Aluminum Anodizing flakes off when heated to 125 °C




A discussion started in 2010 but continuing through 2019

September 15, 2010

Q. Does heating up anodized aluminum (2024) damage the anodize? I have Mil-A-8625 [link is to free spec at Defense Logistics Agency, dla.mil] Type II 2024 aluminum parts that get heated to 125 °C. Would this cause the material to flake or crack? I am not an expert but I would think heating aluminum would make it expand which could cause the anodize to crack?
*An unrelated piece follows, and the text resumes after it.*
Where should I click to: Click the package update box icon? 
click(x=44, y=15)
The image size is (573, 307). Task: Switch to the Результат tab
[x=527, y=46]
Any answers or comments would be greatly appreciated.

Chris Ogaz
CNC Machinist - Ontario, California USA


simultaneous September 17, 2010

A. Yes, cracks start at 85 °C and up. This is because the coefficient of thermal expansion of aluminum oxide is 0.2 that of the underlying aluminum metal. Expressed differently, the aluminum metal expands 5 times as much as the aluminum oxide, something has to give, it cracks. Alloy and sealing has a wide effect on the degree of cracking.

robert probert
Robert H Probert
Robert H Probert Technical Services
supporting advertiser
Garner, North Carolina


September 19, 2010

A. Chris

Hard anodize cookware sees temperatures well in excess of 125 °C and the anodize does not flake although it does crack. Does the anodize flake randomly or is it selective? Is it one particular part or all?

Willie Alexander
- Colorado Springs, Colorado


September 21, 2010

Q. It seems when we get the parts back from the anodizer and do a tape test on the part no anodizing comes off at all. The parts seem clean and they are certified to MIL-A-8625. They are correctly sealed since we took one back to the platers to have them test it.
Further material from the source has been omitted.